*DATASET RECORDS:*
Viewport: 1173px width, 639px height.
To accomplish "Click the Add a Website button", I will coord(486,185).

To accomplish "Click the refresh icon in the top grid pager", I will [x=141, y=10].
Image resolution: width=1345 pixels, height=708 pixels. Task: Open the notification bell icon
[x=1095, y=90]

--

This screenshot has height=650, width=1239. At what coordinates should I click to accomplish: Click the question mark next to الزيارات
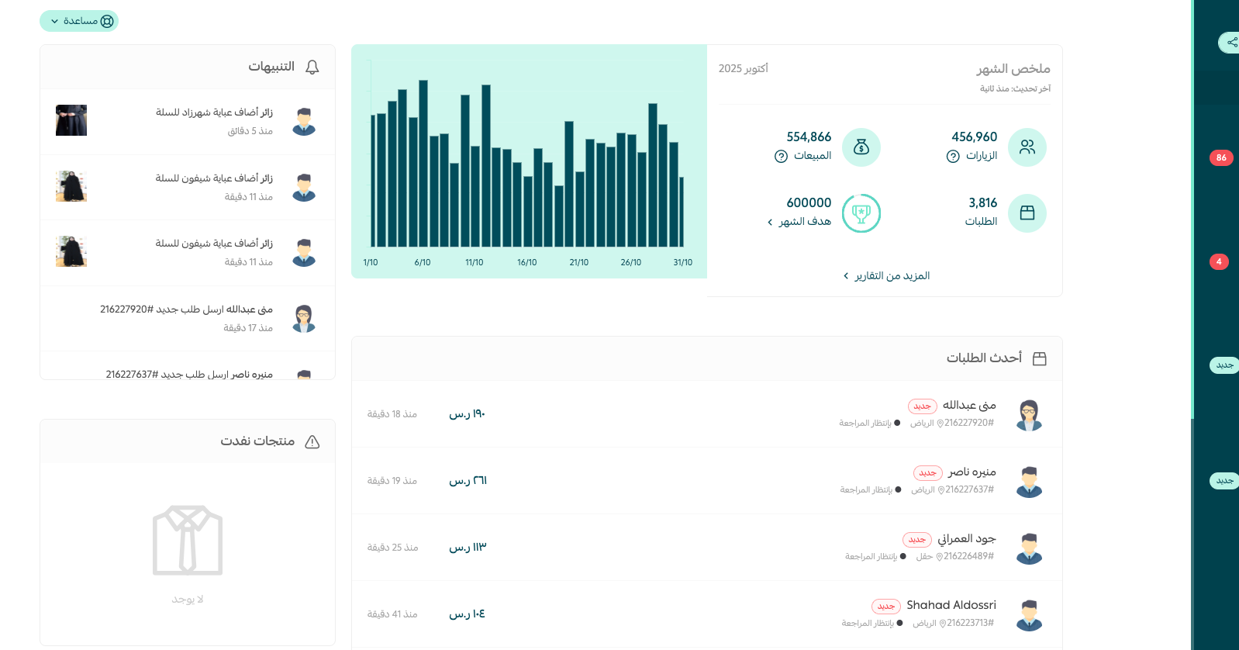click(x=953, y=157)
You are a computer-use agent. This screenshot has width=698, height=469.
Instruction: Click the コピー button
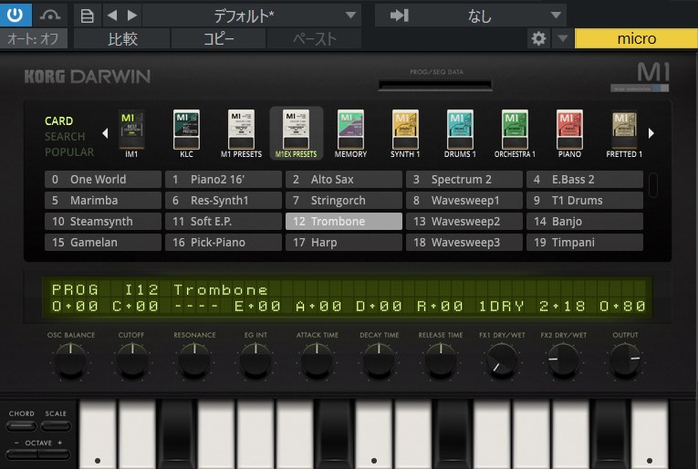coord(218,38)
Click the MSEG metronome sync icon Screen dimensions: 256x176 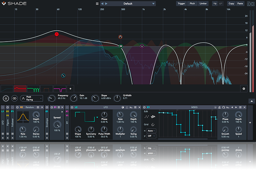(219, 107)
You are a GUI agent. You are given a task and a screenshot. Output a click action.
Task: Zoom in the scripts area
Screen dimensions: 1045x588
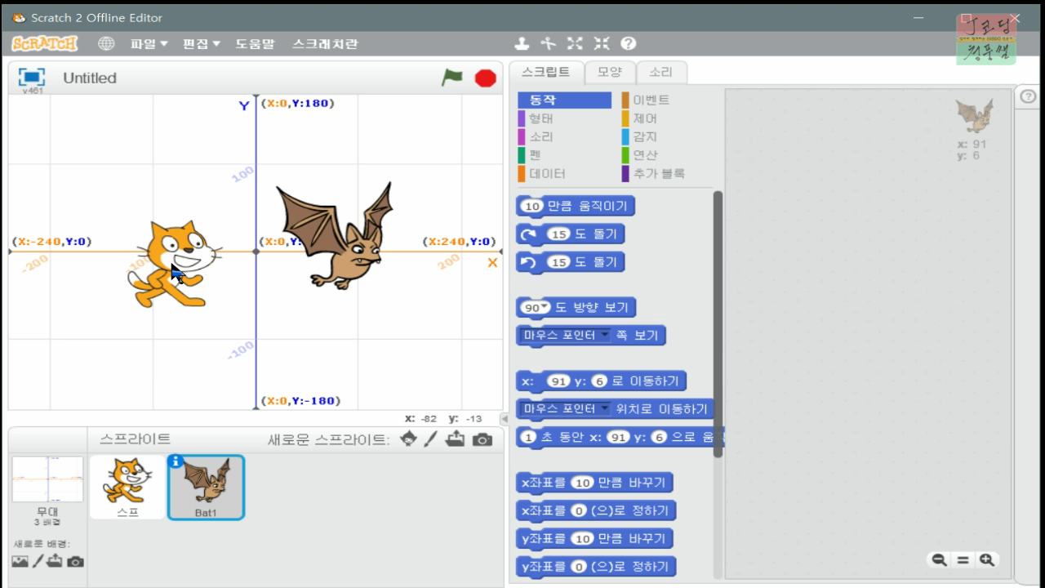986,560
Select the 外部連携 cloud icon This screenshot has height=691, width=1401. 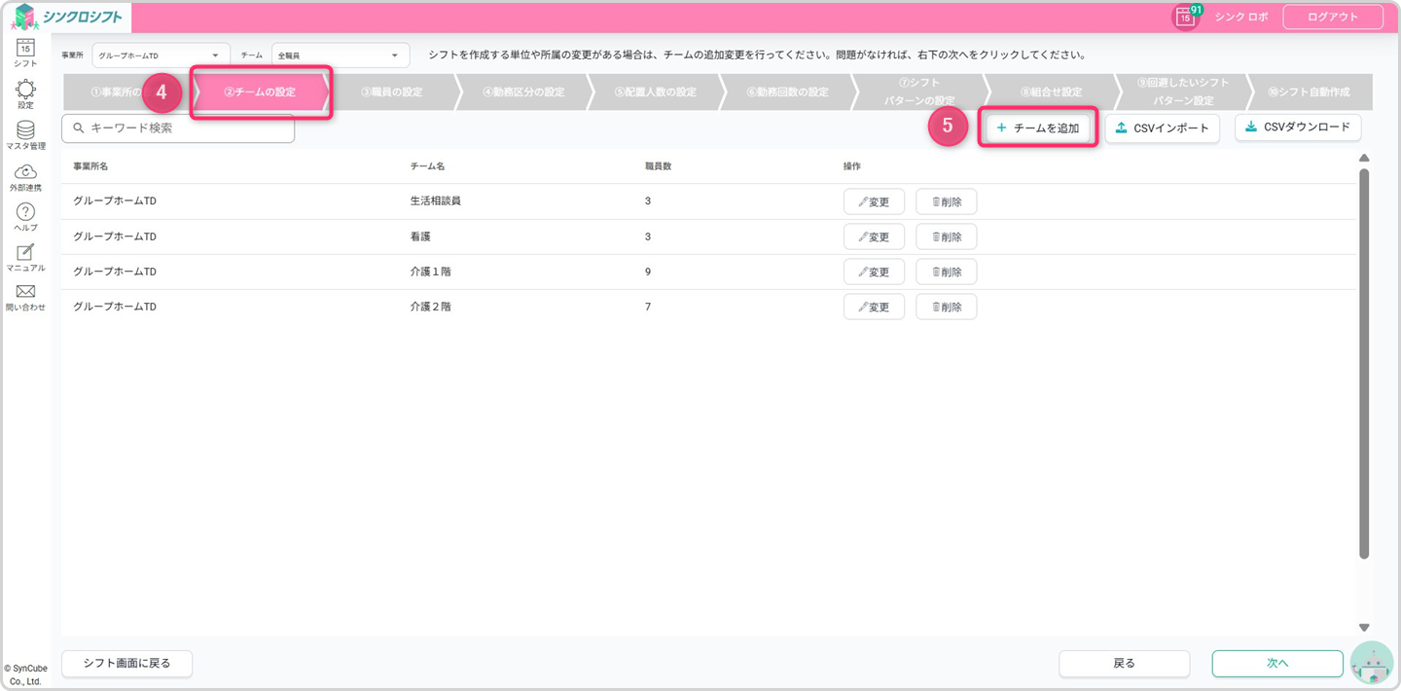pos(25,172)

---

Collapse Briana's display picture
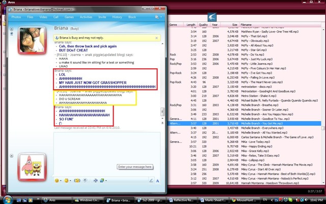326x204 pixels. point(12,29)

*PROMPT:*
Work out how many lines of the entries hold the word "will", and write only that figure.

*TASK SOLUTION:*
2